In the early 1790s, the Lieutenant Governor of Upper Canada, John Graves Simcoe, made an aggressive effort to aid the "Western Confederacy" of Native American tribes (the Shawnee, Miami, Wyandot, and others) in the Maumee and Wabash River watersheds in their ongoing war with American settlers.[3] His ultimate goal was the establishment of an Indian barrier state in the region, as a way to protect Britain's North American fur trade ventures, and to block anticipated American attacks upon their remaining North American possessions.[4][5]

Fort history

In spring 1794 the British built Fort Miami to forestall U.S. Gen. Anthony Wayne's advance on Britain's Fort Detroit, and to encourage the confederated tribes in their war of resistance. The fort was a log stockade, which had four bastions, each capable of mounting four cannon, a river battery, barracks, officers' quarters, supply buildings, and various shops. A defensive ditch, 20 to 25 feet deep, ran along the land side of the fort.

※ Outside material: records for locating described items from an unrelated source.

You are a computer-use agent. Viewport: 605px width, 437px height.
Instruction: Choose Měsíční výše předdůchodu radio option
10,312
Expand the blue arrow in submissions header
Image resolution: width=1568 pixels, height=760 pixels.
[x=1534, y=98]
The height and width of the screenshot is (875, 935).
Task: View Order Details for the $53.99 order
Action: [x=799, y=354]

In July 1794 General Wayne and his troops marched northward toward Fort Miami from Fort Recovery. Just south of Fort Miami, encountering a barricade erected by the Native Americans and a small party of Canadian militia, he ordered a charge and dispersed his adversaries in the Battle of Fallen Timbers. The Native Americans fled to the fort, but the commander shut them out. Beaten and disillusioned, the Native Americans dispersed and one year later their tribal elders gathered at Fort Greenville to negotiate with Wayne. The Treaty of Greenville opened most of the present State of Ohio and part of Indiana to United States settlement. In 1796, under the terms of the Jay Treaty (1794), the British abandoned Fort Miami  along with their other forts on American soil. Wayne occupied and garrisoned it, but about 1799 it was abandoned.

The British again occupied the site during the War of 1812, which at the time was opposite the American Fort Meigs. During the War, Tecumseh, the Shawnee chief, and British officials maintained headquarters at the fort, from where they moved against Gen. William Henry Harrison at Fort Meigs.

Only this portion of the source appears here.